#### Source data:
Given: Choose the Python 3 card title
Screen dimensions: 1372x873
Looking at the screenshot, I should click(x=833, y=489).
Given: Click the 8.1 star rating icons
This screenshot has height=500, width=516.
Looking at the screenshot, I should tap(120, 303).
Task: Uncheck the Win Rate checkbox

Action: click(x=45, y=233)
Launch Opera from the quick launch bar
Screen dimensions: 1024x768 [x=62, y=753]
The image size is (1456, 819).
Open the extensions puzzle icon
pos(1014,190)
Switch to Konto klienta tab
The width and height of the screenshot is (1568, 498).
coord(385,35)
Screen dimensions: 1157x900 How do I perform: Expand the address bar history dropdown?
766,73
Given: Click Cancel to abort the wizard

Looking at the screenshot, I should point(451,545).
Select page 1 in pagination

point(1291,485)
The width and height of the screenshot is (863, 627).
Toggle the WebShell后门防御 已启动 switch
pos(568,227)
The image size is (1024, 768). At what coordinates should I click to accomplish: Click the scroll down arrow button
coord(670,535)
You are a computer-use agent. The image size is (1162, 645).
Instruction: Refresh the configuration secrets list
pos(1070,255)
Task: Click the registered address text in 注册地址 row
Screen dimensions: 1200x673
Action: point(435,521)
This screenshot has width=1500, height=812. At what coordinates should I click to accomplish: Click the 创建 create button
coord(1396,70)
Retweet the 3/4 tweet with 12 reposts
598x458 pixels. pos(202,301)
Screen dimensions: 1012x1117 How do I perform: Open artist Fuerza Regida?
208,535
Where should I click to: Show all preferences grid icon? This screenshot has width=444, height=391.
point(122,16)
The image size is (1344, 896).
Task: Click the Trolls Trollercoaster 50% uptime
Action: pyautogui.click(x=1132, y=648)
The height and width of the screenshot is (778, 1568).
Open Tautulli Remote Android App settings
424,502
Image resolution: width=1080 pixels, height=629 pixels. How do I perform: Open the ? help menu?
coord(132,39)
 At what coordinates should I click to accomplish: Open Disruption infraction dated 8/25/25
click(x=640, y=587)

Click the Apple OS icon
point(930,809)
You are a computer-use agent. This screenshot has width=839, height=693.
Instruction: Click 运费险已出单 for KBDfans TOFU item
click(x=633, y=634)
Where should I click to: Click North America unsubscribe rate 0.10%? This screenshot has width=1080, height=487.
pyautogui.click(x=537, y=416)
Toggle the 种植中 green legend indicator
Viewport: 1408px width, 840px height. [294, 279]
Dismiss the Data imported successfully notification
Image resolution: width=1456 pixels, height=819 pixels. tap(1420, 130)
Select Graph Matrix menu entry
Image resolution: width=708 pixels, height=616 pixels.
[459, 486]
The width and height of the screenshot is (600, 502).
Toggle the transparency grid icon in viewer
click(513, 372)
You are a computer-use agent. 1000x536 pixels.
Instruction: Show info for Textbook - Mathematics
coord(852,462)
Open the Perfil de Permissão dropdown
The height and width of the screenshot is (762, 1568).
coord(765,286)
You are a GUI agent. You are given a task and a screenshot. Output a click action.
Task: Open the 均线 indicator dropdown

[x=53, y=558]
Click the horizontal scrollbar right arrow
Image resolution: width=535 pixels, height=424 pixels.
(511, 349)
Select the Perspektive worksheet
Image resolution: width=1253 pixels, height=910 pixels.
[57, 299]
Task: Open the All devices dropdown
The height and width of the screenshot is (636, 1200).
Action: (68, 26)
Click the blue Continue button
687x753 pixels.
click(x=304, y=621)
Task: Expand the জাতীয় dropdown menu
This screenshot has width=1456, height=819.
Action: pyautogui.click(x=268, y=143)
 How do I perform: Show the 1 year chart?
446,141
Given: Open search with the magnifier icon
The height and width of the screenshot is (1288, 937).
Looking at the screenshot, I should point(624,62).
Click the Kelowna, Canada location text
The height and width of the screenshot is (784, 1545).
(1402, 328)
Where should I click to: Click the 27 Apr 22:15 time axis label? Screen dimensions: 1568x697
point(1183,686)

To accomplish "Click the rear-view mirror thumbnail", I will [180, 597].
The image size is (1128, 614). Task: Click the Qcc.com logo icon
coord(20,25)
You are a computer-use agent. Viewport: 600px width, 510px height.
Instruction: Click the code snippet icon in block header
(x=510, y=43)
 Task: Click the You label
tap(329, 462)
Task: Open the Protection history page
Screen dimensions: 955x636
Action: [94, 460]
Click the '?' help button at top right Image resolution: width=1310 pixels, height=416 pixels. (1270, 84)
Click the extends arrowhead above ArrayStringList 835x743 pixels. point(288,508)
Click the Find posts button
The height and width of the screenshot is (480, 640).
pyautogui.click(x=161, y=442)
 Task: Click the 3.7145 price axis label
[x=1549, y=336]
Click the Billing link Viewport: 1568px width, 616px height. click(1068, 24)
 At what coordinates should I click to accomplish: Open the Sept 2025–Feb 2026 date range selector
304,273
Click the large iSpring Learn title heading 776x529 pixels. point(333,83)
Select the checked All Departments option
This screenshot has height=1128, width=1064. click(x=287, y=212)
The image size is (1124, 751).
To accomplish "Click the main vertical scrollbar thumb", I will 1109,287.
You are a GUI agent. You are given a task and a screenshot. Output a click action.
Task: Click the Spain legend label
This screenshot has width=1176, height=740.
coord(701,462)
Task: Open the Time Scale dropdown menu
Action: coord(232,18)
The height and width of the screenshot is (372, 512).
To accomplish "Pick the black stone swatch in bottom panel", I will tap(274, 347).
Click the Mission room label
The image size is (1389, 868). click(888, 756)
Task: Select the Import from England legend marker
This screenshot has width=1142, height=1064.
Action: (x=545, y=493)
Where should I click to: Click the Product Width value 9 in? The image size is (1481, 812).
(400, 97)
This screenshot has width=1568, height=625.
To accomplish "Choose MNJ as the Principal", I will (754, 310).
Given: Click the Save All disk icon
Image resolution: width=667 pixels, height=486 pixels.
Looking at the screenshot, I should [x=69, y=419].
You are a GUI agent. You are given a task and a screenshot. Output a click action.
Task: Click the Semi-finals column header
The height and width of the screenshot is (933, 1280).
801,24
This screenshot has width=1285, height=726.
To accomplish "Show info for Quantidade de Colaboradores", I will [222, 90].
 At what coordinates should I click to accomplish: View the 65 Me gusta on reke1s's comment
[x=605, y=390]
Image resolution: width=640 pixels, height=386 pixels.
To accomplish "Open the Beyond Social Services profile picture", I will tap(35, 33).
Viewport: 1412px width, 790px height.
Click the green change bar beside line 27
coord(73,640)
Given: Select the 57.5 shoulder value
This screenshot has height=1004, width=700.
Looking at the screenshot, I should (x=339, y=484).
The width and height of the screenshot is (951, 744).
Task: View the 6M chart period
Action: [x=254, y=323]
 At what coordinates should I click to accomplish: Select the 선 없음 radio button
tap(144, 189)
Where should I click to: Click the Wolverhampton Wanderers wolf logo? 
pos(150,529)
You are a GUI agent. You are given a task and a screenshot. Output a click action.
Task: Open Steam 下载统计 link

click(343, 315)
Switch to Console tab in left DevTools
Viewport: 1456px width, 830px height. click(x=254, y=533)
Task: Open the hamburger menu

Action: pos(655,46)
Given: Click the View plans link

#### Work required:
Copy out the lines of the listing above, unchanged, from its first line through the line containing "point(1291,485)", inclusive.

#### Completed exercise:
Given: Choose the Python 3 card title
Screen dimensions: 1372x873
Looking at the screenshot, I should click(x=833, y=489).
Given: Click the 8.1 star rating icons
This screenshot has height=500, width=516.
Looking at the screenshot, I should tap(120, 303).
Task: Uncheck the Win Rate checkbox

Action: click(x=45, y=233)
Launch Opera from the quick launch bar
Screen dimensions: 1024x768 [x=62, y=753]
The image size is (1456, 819).
Open the extensions puzzle icon
pos(1014,190)
Switch to Konto klienta tab
The width and height of the screenshot is (1568, 498).
coord(385,35)
Screen dimensions: 1157x900 How do I perform: Expand the address bar history dropdown?
766,73
Given: Click Cancel to abort the wizard

Looking at the screenshot, I should point(451,545).
Select page 1 in pagination

point(1291,485)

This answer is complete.